• [Exercise details]: Go through the data below and repeat it exactly, skipping each picture.

Saved entries:
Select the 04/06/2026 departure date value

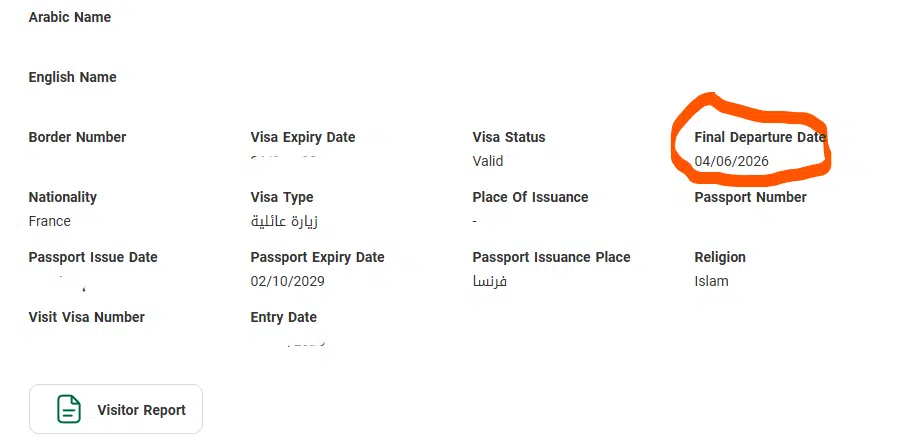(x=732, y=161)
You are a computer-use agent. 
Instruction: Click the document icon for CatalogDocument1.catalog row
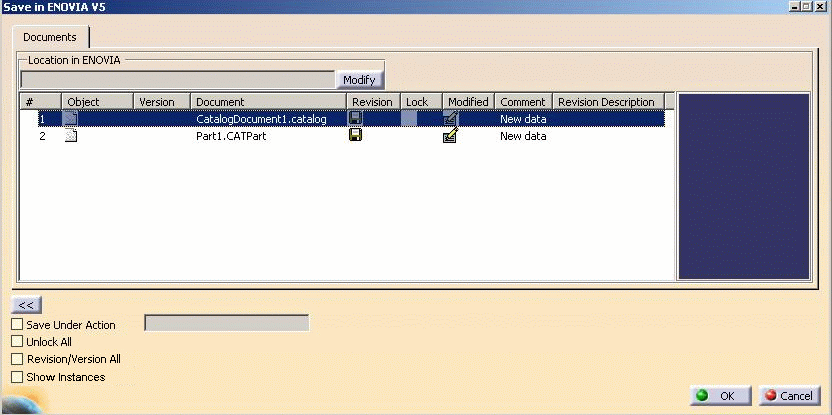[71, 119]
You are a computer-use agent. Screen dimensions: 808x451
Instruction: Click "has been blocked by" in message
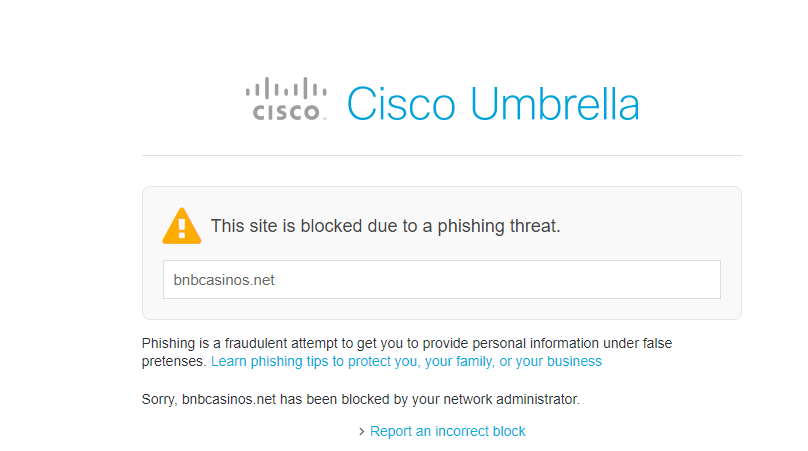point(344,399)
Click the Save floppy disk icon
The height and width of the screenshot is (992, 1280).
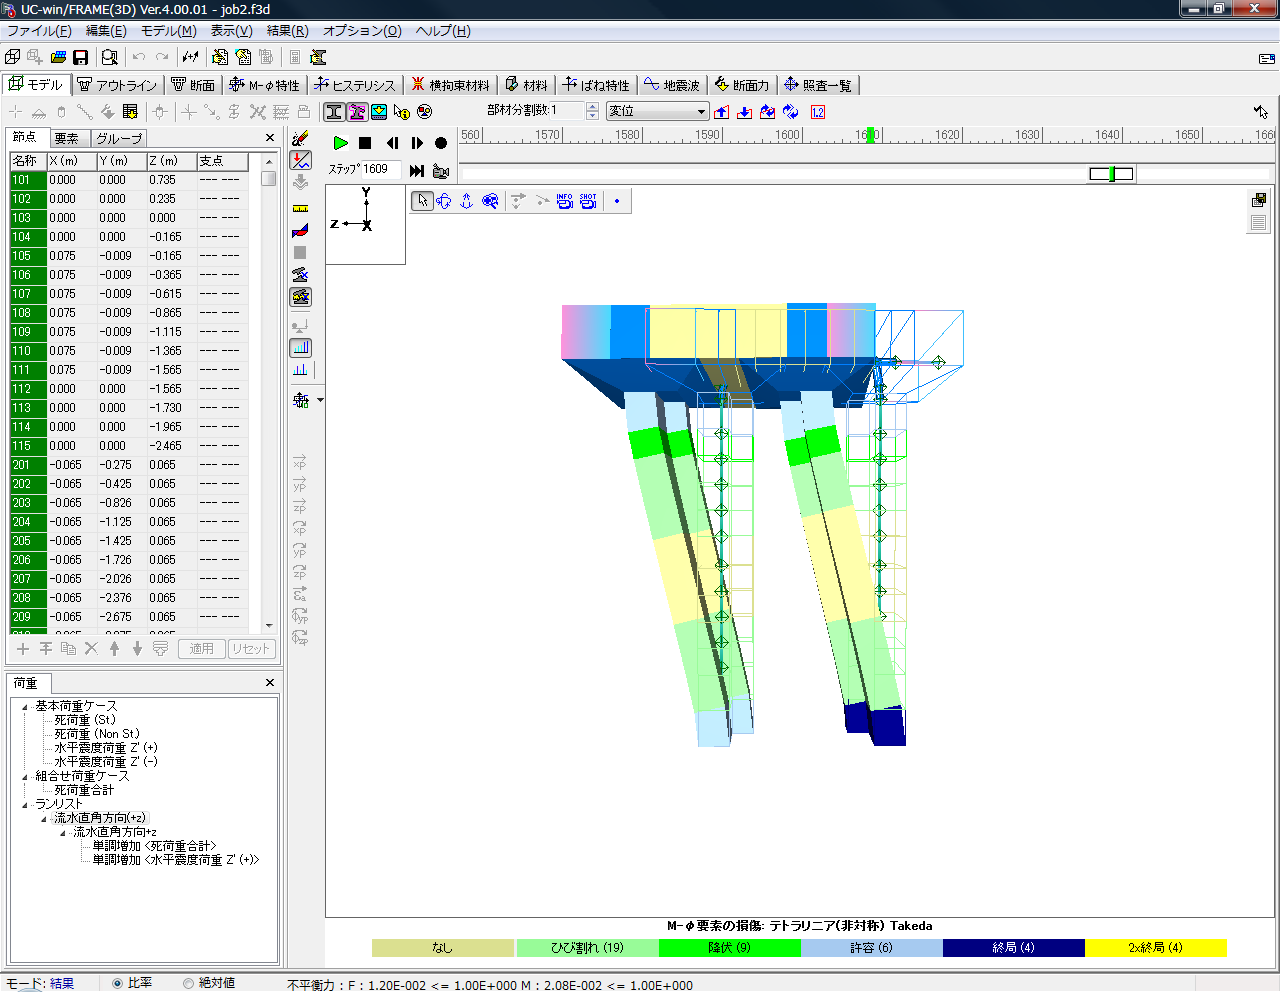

• [Exercise response]:
Select the 04/06/2026 departure date value

(x=732, y=161)
You are a computer-use agent. 
Instruction: Click the document icon for CatalogDocument1.catalog row
[71, 119]
You are a computer-use agent. Screen dimensions: 808x451
Instruction: Click "has been blocked by" in message
point(344,399)
Click the Save floppy disk icon
The height and width of the screenshot is (992, 1280).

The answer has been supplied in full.